Retailers assist NRF's Cyber Monday effort

WASHINGTON: More than 550 retailers are assisting an effort led by the National Retail Federation (NRF) to promote "Cyber Monday," held today.

WASHINGTON: More than 550 retailers are assisting an effort led by the National Retail Federation (NRF) to promote "Cyber Monday," held today.

The newly created promotional day, which takes place the Monday following the Thanksgiving weekend, is one on which retailers annually see a sharp spike in online shopping.

Playing off the term "Black Friday," the day after Thanksgiving that traditionally marks the start of the holiday shopping season, Cyber Monday was a term coined by the NRF in 2005 in an effort to generate interest in online shopping.

NRF senior director of strategic communications Ellen Davis said promotion of Cyber Monday had three main elements. First, the group released new research on November 19 showing among other things that 54.5% of office workers with online access are expected to shop online for holiday gifts from work this year, up from 50.7% in 2006.

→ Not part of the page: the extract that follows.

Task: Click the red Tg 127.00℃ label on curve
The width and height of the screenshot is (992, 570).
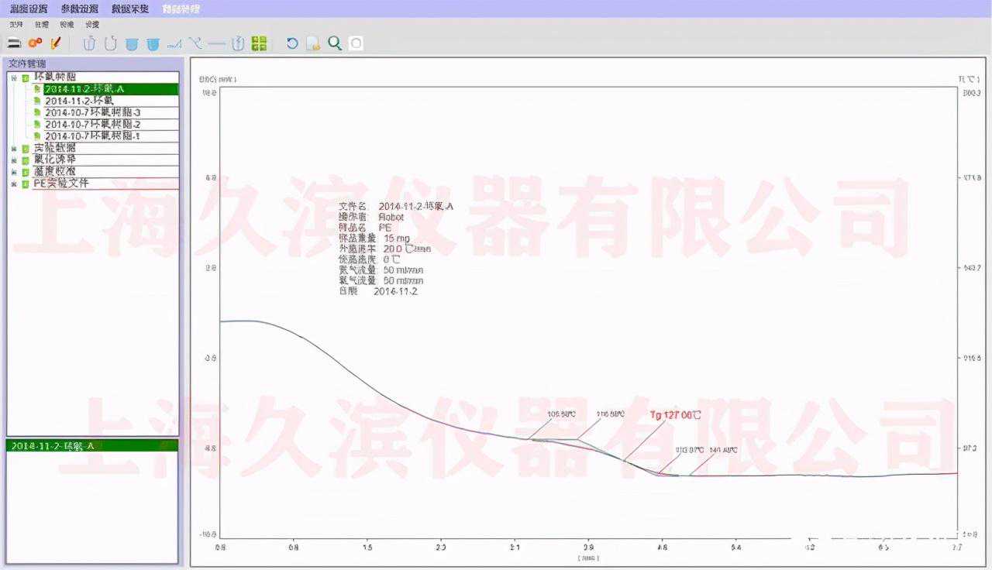Action: 675,415
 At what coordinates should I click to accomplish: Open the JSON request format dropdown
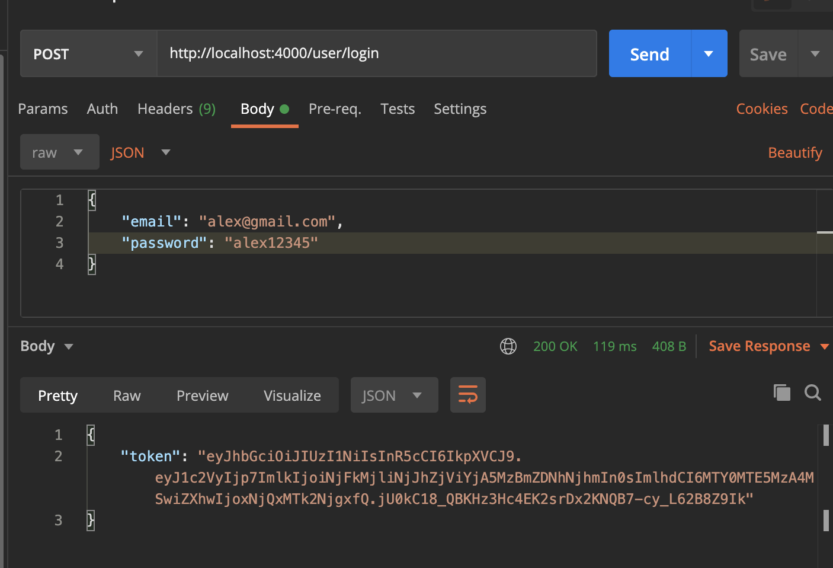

Second, Web site www.cybermonday.com, created last year by NRF division Shop.org, is serving as a central source of information on hundreds of discounts available on Cyber Monday.

Finally, a second annual "Shop at Lunch" event, held today at the ESPN Zone restaurant in downtown Washington, is expected to attract some 300 area consumers through viral marketing efforts by local retailers touting free food, online access, and more than $8,000 in prizes to be raffled off at the event.

Davis said as many as 25 reporters attended last year's event, including the CBS Evening News, and were able to record video footage and interview online shoppers. This year, journalists were expected from USA Today, The Washington Post, and Associated Press, among other outlets.

"It's easy for reporters to go to traditional stores on Black Friday and talk to people and take pictures, so the purpose of the "Shop at Lunch" event is to give a face to online shopping," Davis said.